In der 2. Runde hatte sie am Donnerstag die topgesetzte Argentinierin Maria Lourdes Carle glatt geschlagen. Im Halbfinale ging es gegen die ebenfalls starke Österreicherin Sinja Kraus. Die Partie musste am Samstag im 3. Satz wetterbedingt unterbrochen werden und wurde am Sonntag beim Stand von 3:3 fortgeführt. Diese Doppelbelastung hielt die 19-Jährige aber nicht von einem weiteren Coup im Anschluss ab. „Ein großes Dank an die Organisatoren. Mit dem Regen war es eine schwierige Woche.

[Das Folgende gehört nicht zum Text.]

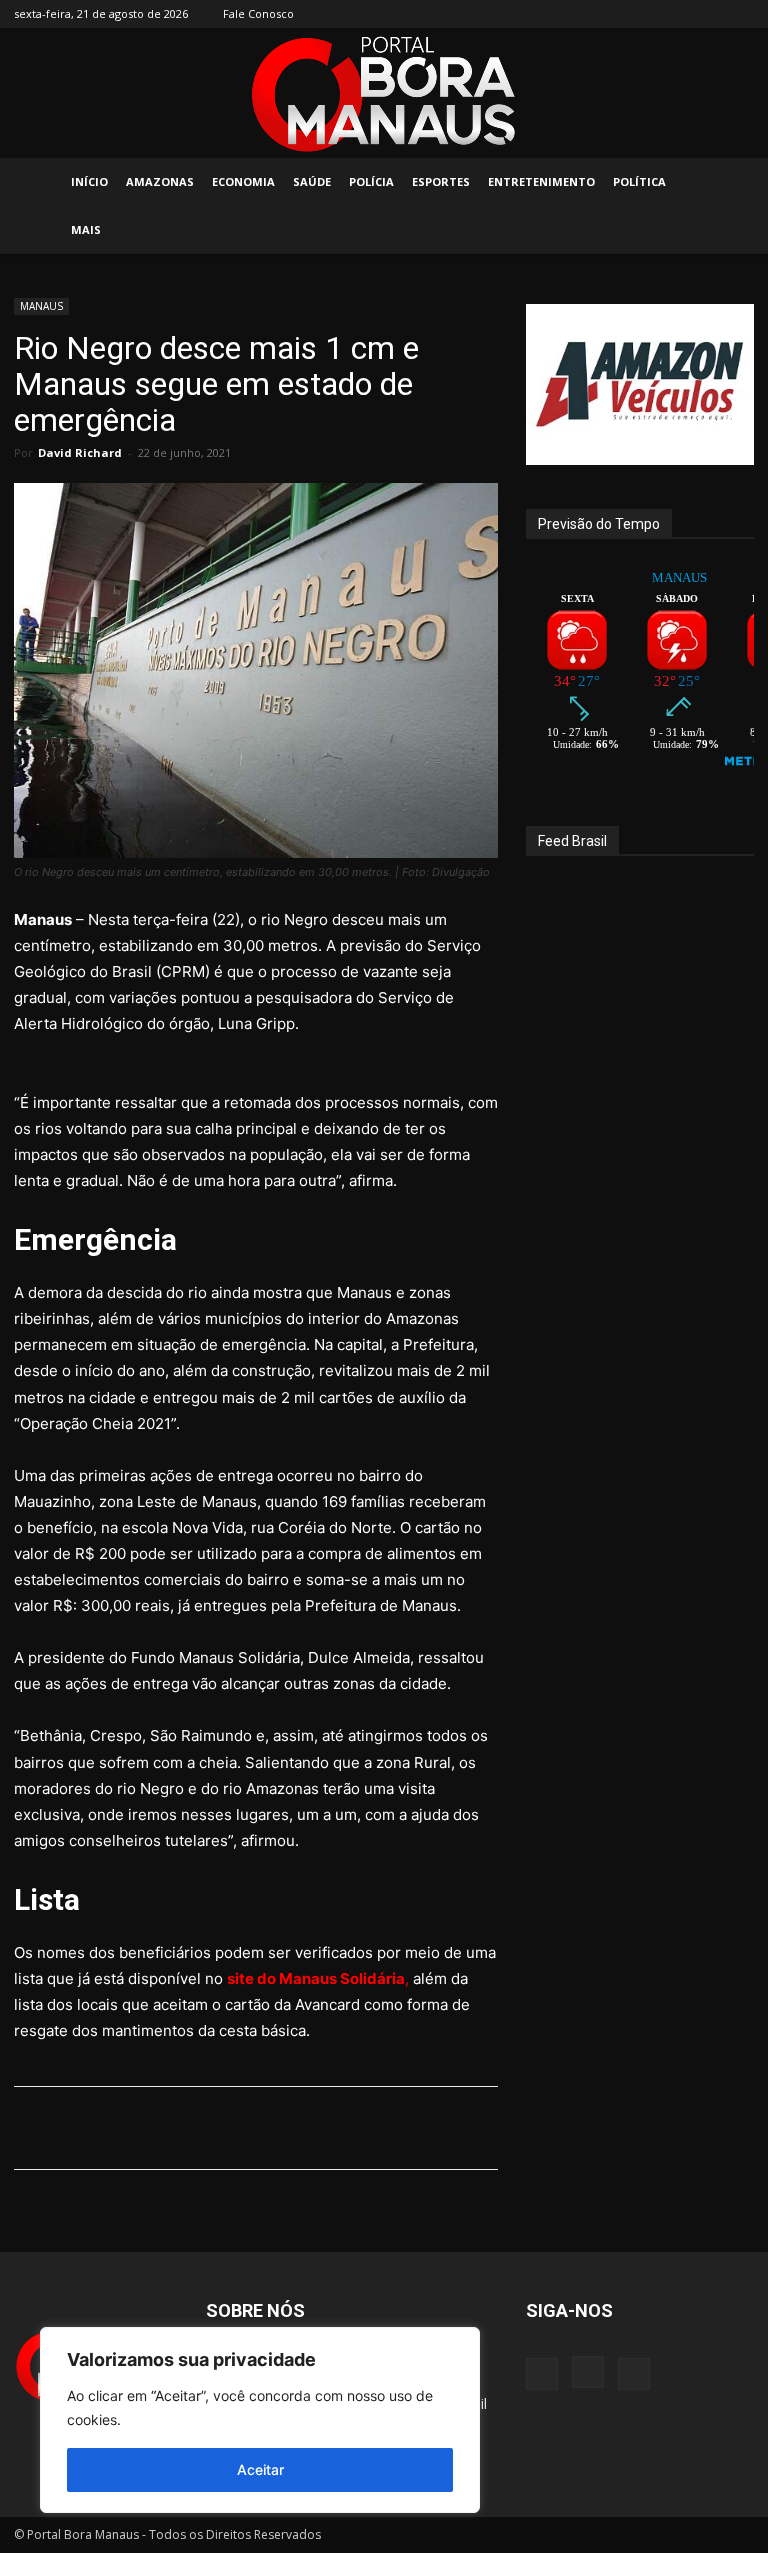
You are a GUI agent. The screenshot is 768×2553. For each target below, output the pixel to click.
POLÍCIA (371, 181)
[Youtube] (739, 14)
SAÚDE (312, 181)
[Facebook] (673, 14)
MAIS (86, 229)
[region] (260, 2420)
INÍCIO (89, 181)
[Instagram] (706, 14)
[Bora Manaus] (384, 94)
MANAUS (41, 306)
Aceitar (260, 2469)
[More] (530, 2128)
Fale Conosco (258, 13)
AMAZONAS (160, 181)
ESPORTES (441, 181)
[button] (730, 182)
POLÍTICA (639, 181)
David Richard (80, 452)
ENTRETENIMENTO (541, 181)
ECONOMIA (243, 181)
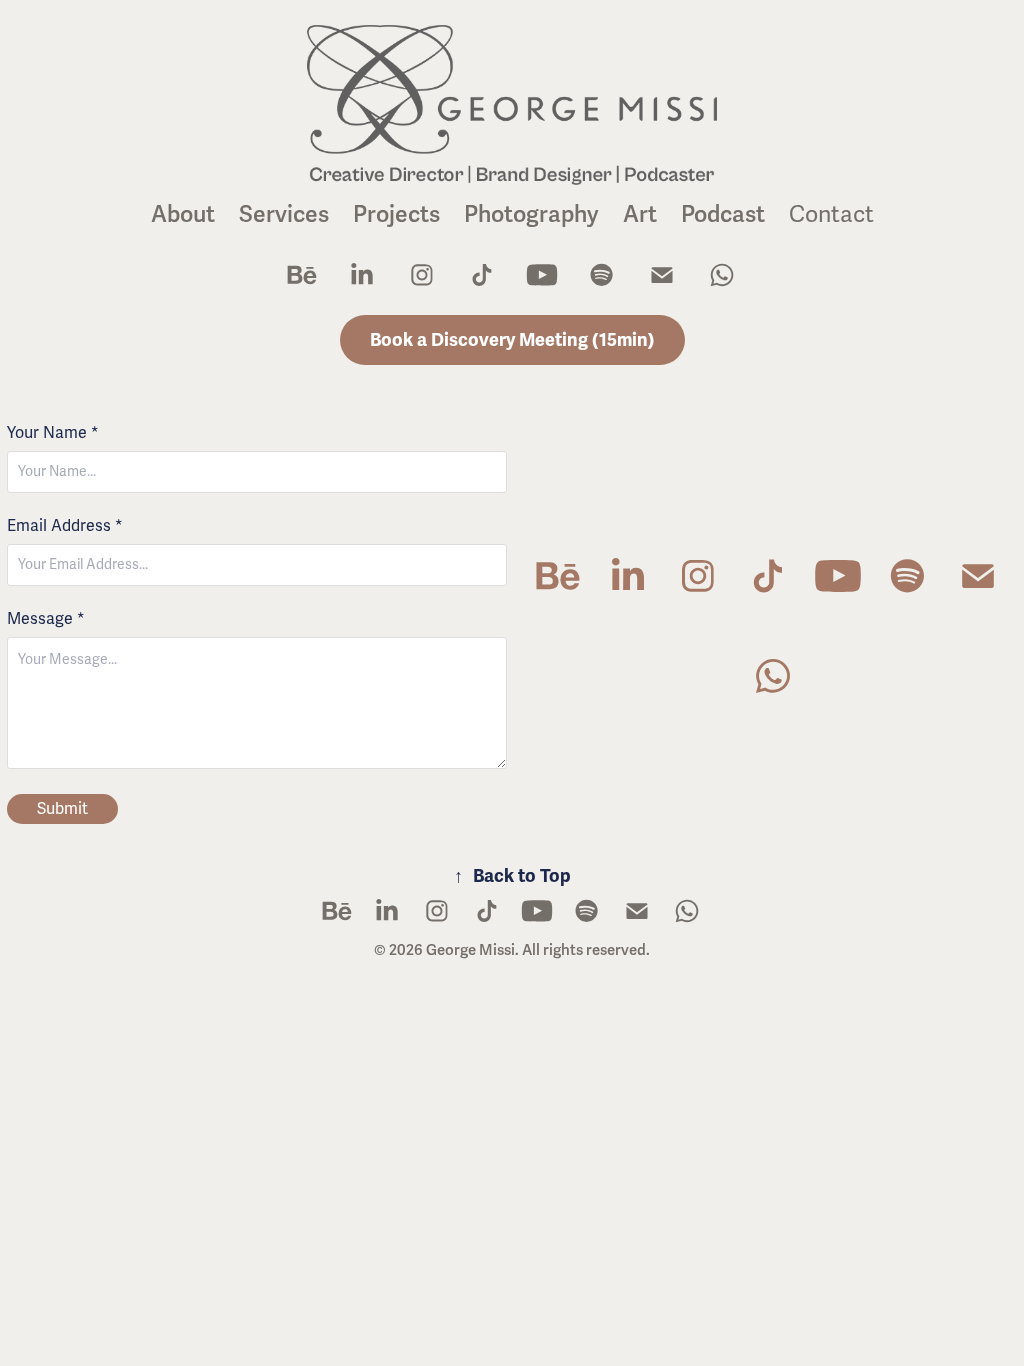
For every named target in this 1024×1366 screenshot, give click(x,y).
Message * (46, 619)
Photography (531, 214)
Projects (396, 214)
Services (284, 214)
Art (640, 214)
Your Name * (53, 433)
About (183, 214)
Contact (831, 215)
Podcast (723, 214)
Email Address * (65, 526)
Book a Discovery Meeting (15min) (512, 340)
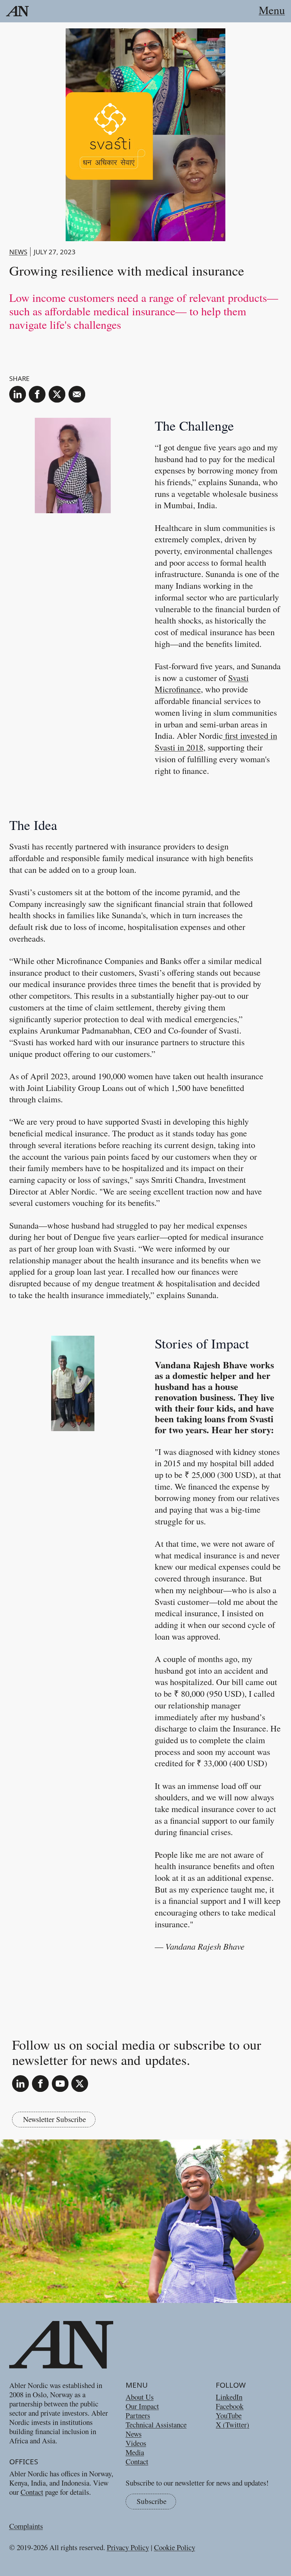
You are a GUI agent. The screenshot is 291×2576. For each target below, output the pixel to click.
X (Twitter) (232, 2425)
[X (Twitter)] (79, 2083)
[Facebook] (40, 2083)
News (18, 251)
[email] (76, 394)
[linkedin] (17, 394)
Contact (32, 2492)
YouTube (229, 2415)
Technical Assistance (156, 2425)
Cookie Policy (174, 2547)
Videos (136, 2443)
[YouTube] (60, 2083)
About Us (140, 2397)
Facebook (229, 2406)
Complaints (26, 2526)
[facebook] (37, 394)
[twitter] (57, 394)
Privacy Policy (128, 2547)
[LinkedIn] (20, 2083)
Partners (138, 2415)
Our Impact (142, 2406)
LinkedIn (229, 2397)
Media (135, 2452)
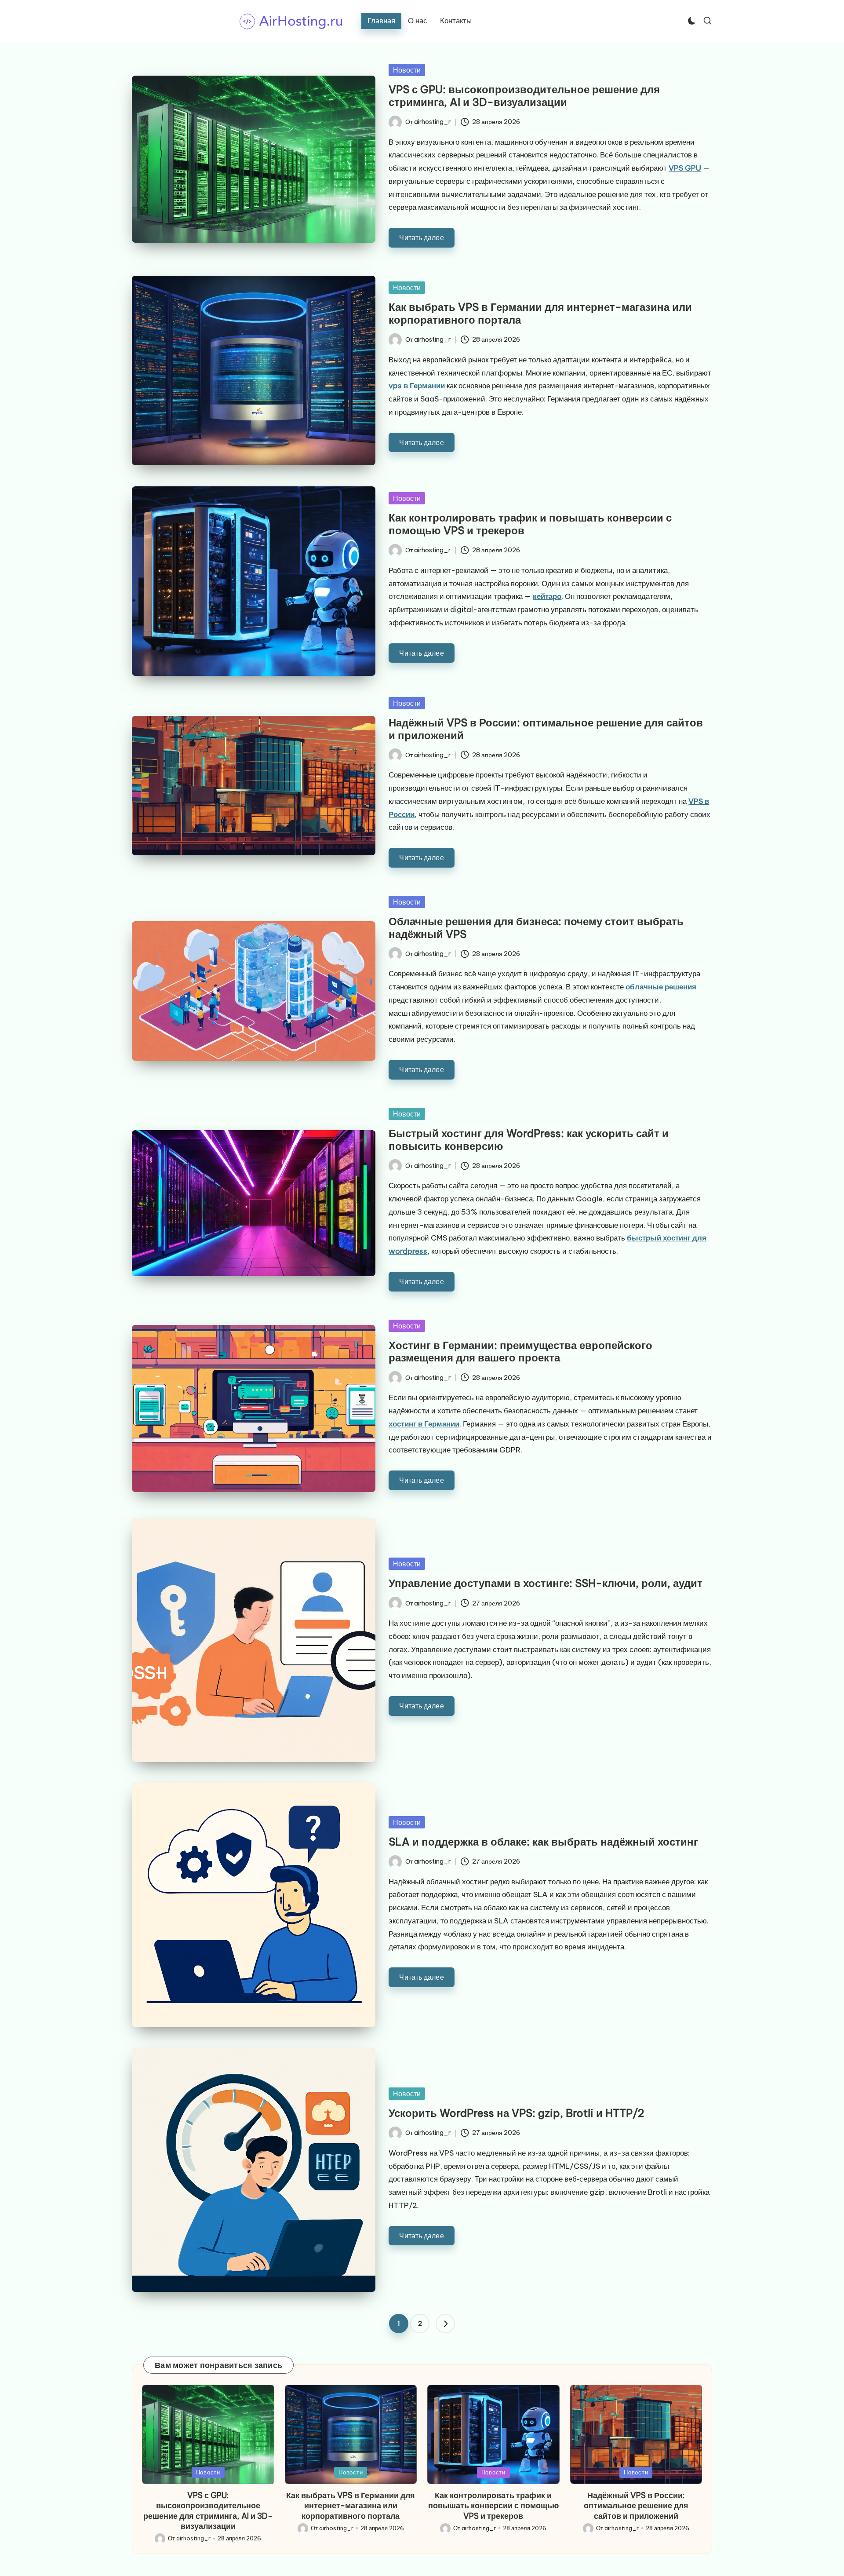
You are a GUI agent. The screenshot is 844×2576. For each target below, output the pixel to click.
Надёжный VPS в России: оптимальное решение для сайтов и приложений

Ich bin sehr froh über den Triumph und komme nächstes Jahr gerne wieder“, so Bartunkova im Sieger-Interview.

Beeindruckende Kulisse

Zu diesem Zeitpunkt waren immer noch circa 1500 Zuschauer auf der Anlage. Das Finale hatte einen mehr als würdigen Rahmen, kein Platz auf der Tribüne blieb frei. Dies honorierte auch Grabher, die sich Anfang des 2. Satzes behandeln lassen musste, in ihrer Ansprache: „Es macht extrem Spaß hier zu spielen. Für ein W75-Turnier ist diese Kulisse unfassbar. Ich hatte eine gute Woche, aber heute konnte ich leider nicht das zeigen, was ich mir vorgenommen hatte.“ Schmunzelnd fügte sie am Ende ihrer Danksagungen nach den Worten an den Coach und die Mutter noch ihren Hund dazu, mit dem sie in der Woche viel Zeit auf dem Gelände verbracht hatte.“

Auch Julia Grabher spielte ein starkes Turnier.

Foto: Kara

Einen richtigen Grund für ihren Einbruch Ende des ersten Satzes konnte sie nicht ausmachen. „Ein Finale zu gewinnen ist immer schwer. Ich bin nicht mehr in meinen Rhythmus gekommen.“ Zugleich steigerte sich Bartunkova wie angesprochen im Laufe der Partie, machte wenige Fehler, ließ sich insgesamt nur einmal breaken und streute auch immer wieder clevere Stopps ein.

Bartunkova folgt auf Bondar

Erst im vergangenen Monat hatte sie schon das Turnier in Vaihingen gewonnen – ihre gute Form bekamen nun auch die zahlreichen Zuschauer in Hechingen zu sehen. Bartunkova ist damit die Nachfolgerin der Ungarin Anna Bondar.